Julien Rejl : Il commence quand même par la suivre.
Alain Bergala : Il fait ce plan-là parce qu’il a besoin de relier ce qu’il va entreprendre, ce long entretien chez cette femme, à son cinéma d’avant. Contrairement à ce qui se dit parfois un peu vite sur ce film, ce n’est pas un seul plan, il y a même beaucoup de tailles différentes de plans sur elle, un vrai découpage avec changements de cadres. Il y a une chose très troublante, au moment où elle raconte l’épisode le plus douloureux et pathétique, celui de son arrivée au camp, c’est le plan le plus serré sur elle. Je lui ai dit : comment tu fais ? Il m’a dit que comme elle racontait dans la chronologie, il savait un peu à l’avance l’épisode qu’elle allait raconter. Et du coup, là, il savait qu’il fallait être très près, presque en gros plan, et faire le cadre le plus serré sur elle. Fengming n’est pas un plan-séquence, loin de là. Il y a beaucoup de plans et beaucoup de changements de taille des plans. Au centre de cette mise en scène, son principe du rapport à l’autre. Ici il choisit la frontalité et la fixité de la caméra sur pied car, dit-il dans un entretien, « J'étais comme quelqu’un qui va écouter un ancien » et à qui il doit le respect. La caméra est devant cette femme avec un très grand respect, une très grande écoute, une grande attention à tout, aux gestes, aux plus petits déplacements.

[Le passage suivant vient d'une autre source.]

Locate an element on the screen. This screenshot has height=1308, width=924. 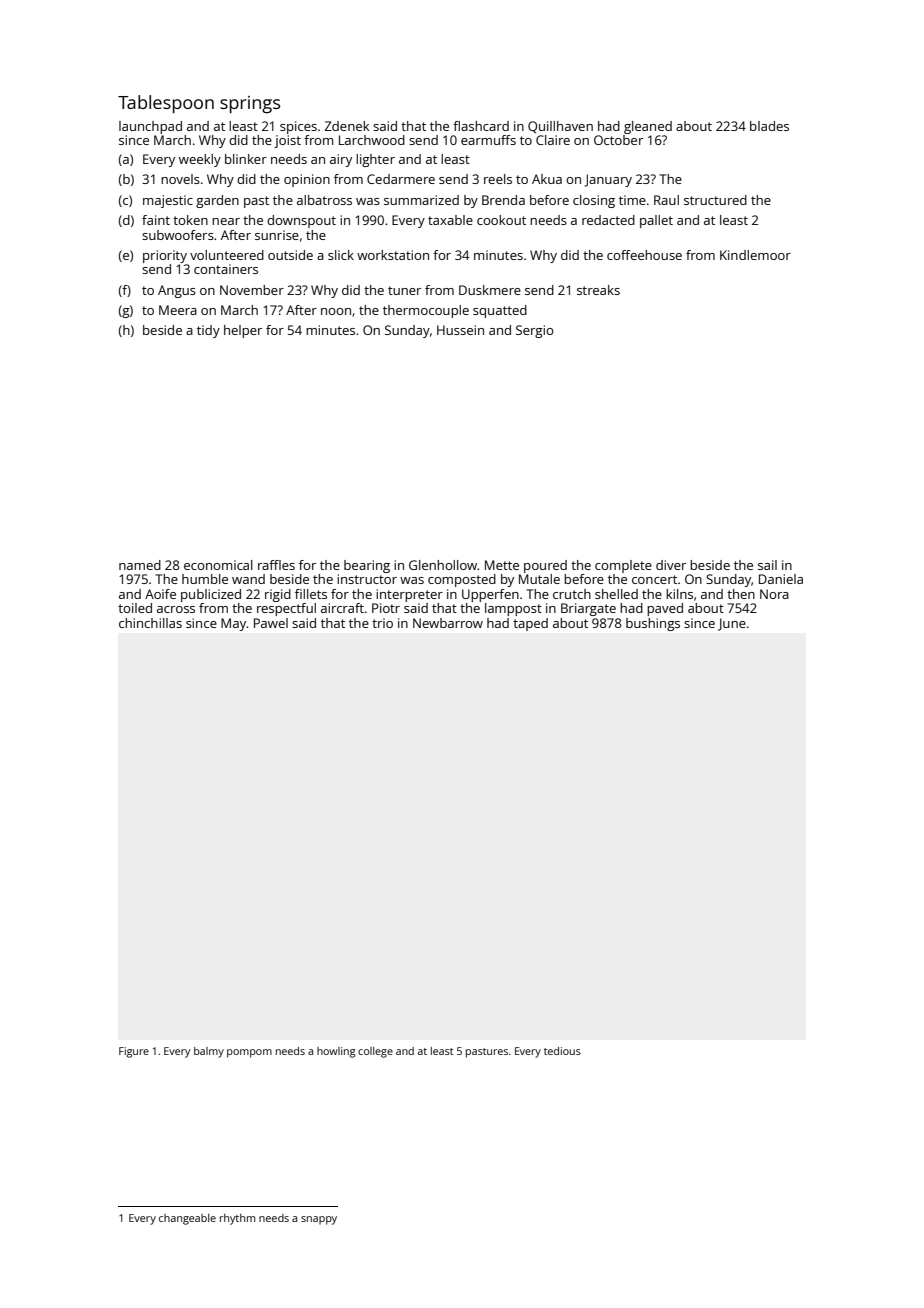
rhythm is located at coordinates (237, 1219).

Là, il n'y a pas de dénégation, il y a l'oubli entretenu. Le film de Wang Bing travaille contre cet oubli, pas contre un tabou.
Catherine Bailhache : Wang Bing savait-il déjà que Fengming allait lui servir de personnage dans le film suivant, ou pas ?

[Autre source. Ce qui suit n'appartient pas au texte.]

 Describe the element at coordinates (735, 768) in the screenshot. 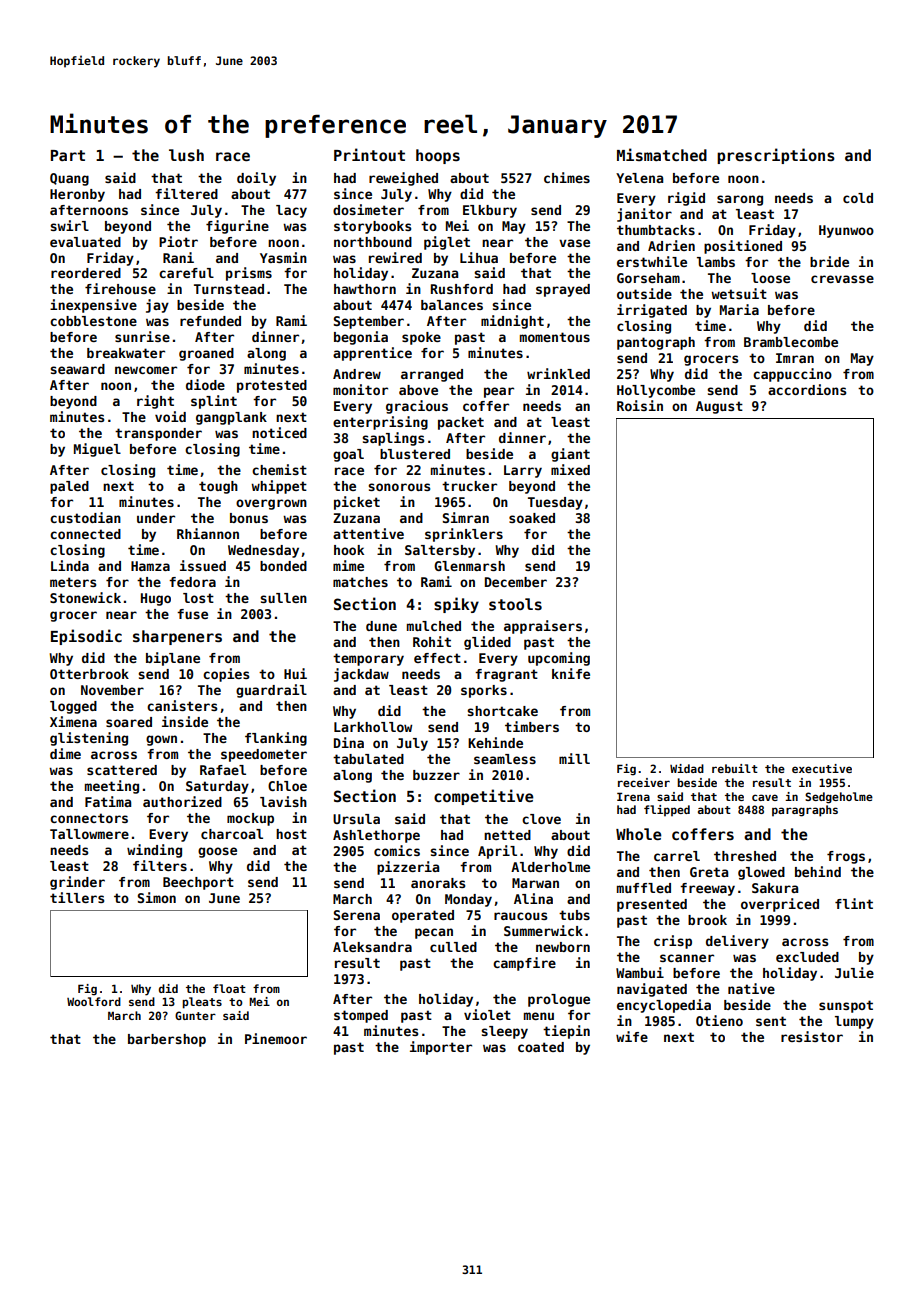

I see `rebuilt` at that location.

Alain Bergala : Non, le Fossé est un projet ancien. Après A l’ouest des rails, quand il est venu à Paris invité par la Cinéfondation, il m’avait déjà raconté le Fossé. Cela a été très long de faire ce film, très compliqué parce qu’il fallait tourner clandestinement, il y a quand même beaucoup d’acteurs dans une zone éloignée de tout, c’était galère, c’était vraiment un film très difficile à monter en termes de production. En fait, je pense que si les autorités avaient voulu l’arrêter, le film aurait arrêté. Il explique très bien que ce qui s’est passé à cette époque-là, avant la Révolution culturelle, n’est pas tabou en Chine, les autorités officielles l’ont reconnu. Il n’y a pas de blackout sur les camps de rééducation, ils disent juste, « On est allés trop loin. ». Mais le fait de dire, « On est allés trop loin, on en a trop emprisonnés, il y en a qui ne le méritaient pas », veut dire que les autorités chinoises reconnaissent que cela a eu lieu, qu’il y a eu des morts… Il n’a pas demandé l’autorisation, parce qu’on lui aurait dit non. S’il entreprenait un film sur la révolution culturelle, là sans doute on l’en empêcherait. Je suppose qu’ils l’ont un peu su et qu’aujourd’hui évidemment ils connaissent l’existence de ce film. Ça fait partie de l’hypocrisie de tous les systèmes politiques. Finalement son film se contente de décrire quelque chose, c’est pour ça qu’il est très fort. En faisant un film sur le mode de la description, on ne peut lui dire c’est un film politique contre le pouvoir.
Marielle Millard : Quand même dans Fengming, quand elle raconte, c’était assez pervers cette histoire, parce qu’on les incite à critiquer la bureaucratie et que c’est à la suite du texte qu’il a écrit que son mari est envoyé en camp.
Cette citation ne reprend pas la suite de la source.